Data records:
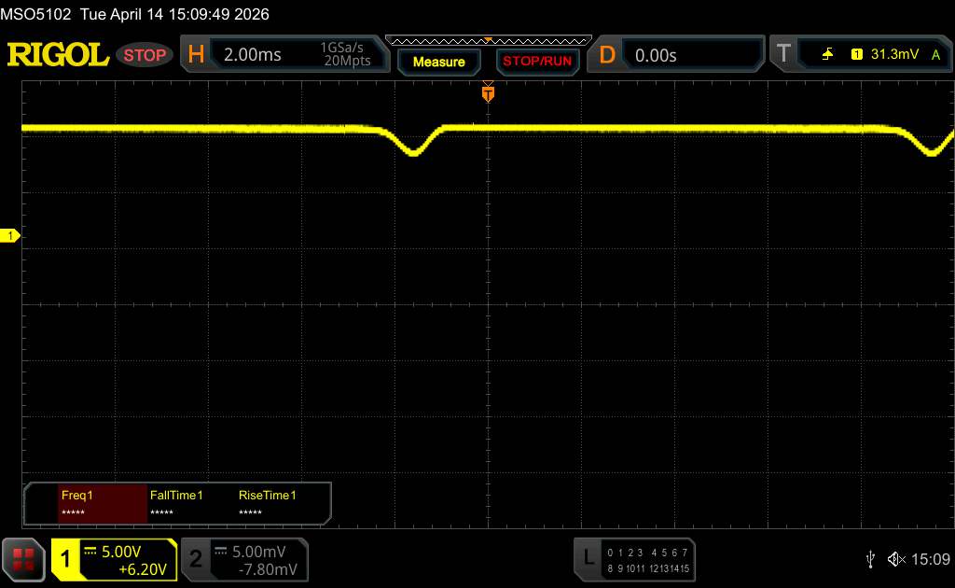Click the orange H horizontal icon

click(196, 55)
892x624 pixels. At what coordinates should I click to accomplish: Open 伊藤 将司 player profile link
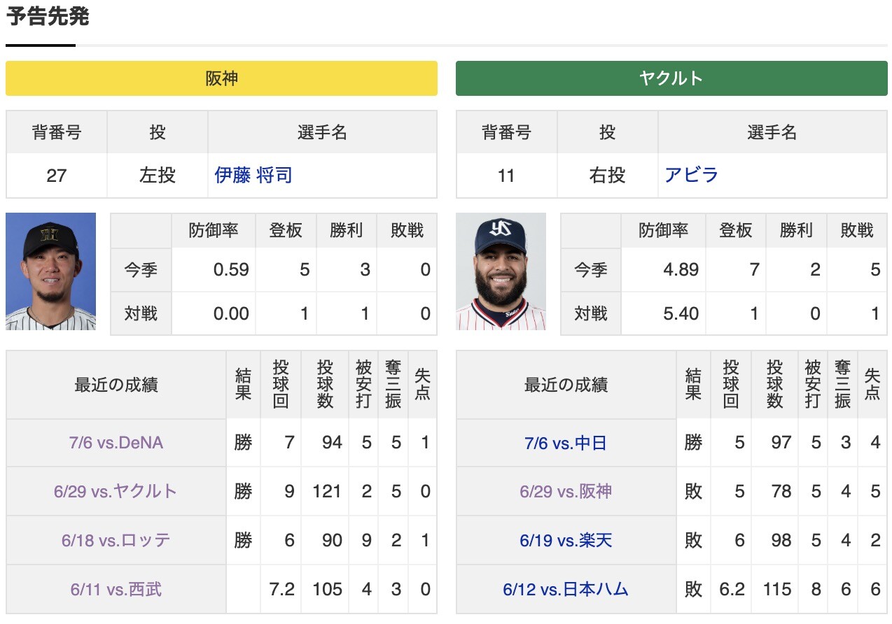(254, 176)
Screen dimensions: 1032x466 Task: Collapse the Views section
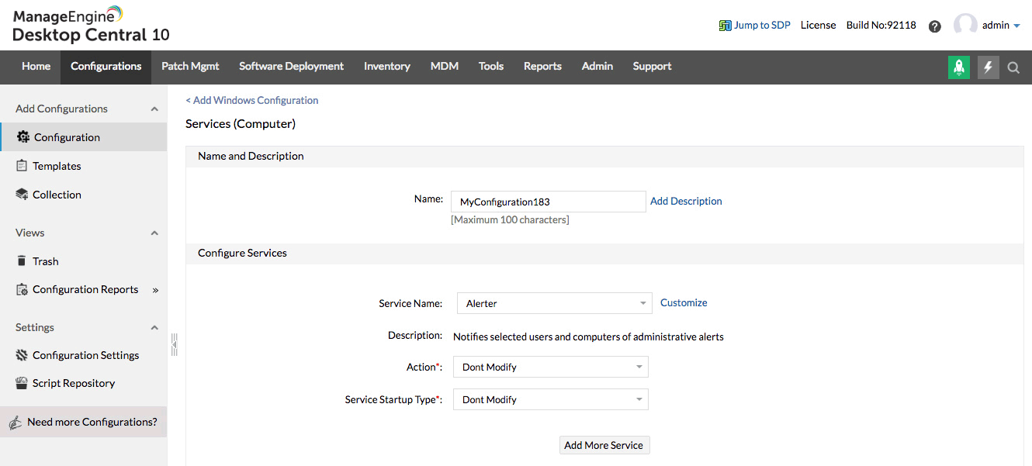click(x=154, y=233)
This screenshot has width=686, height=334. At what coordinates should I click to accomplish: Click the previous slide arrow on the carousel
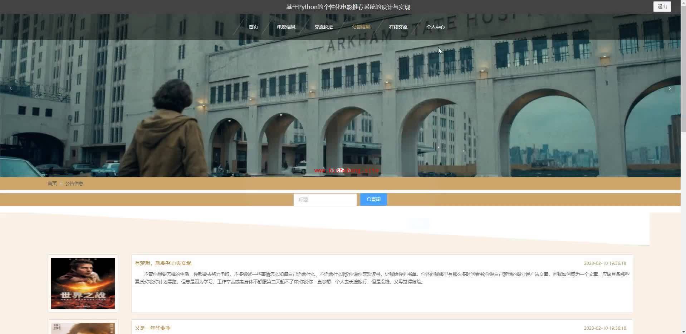(x=11, y=88)
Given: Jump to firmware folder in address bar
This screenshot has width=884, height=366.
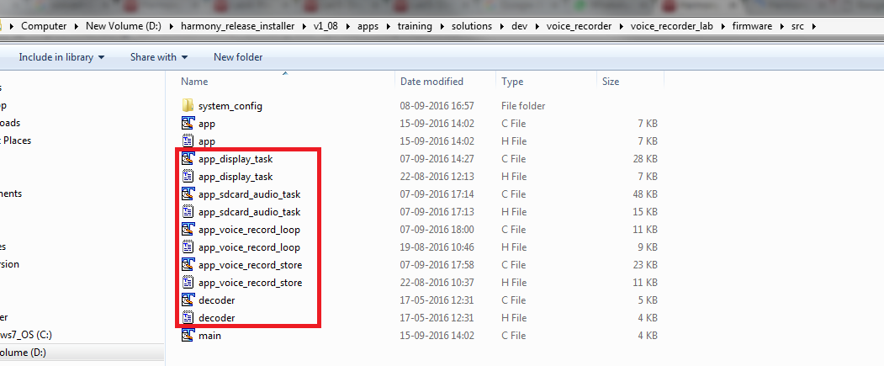Looking at the screenshot, I should click(x=751, y=26).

Work instructions: Write out the lines that run from the line containing "This screenshot has width=686, height=334." to the end of the entries, inclusive, exactly as written. Skip every picture.

Answer space:
This screenshot has width=686, height=334. At what coordinates should I click to accomplish: Click the previous slide arrow on the carousel
(x=11, y=88)
Given: Jump to firmware folder in address bar
This screenshot has width=884, height=366.
Looking at the screenshot, I should click(x=751, y=26).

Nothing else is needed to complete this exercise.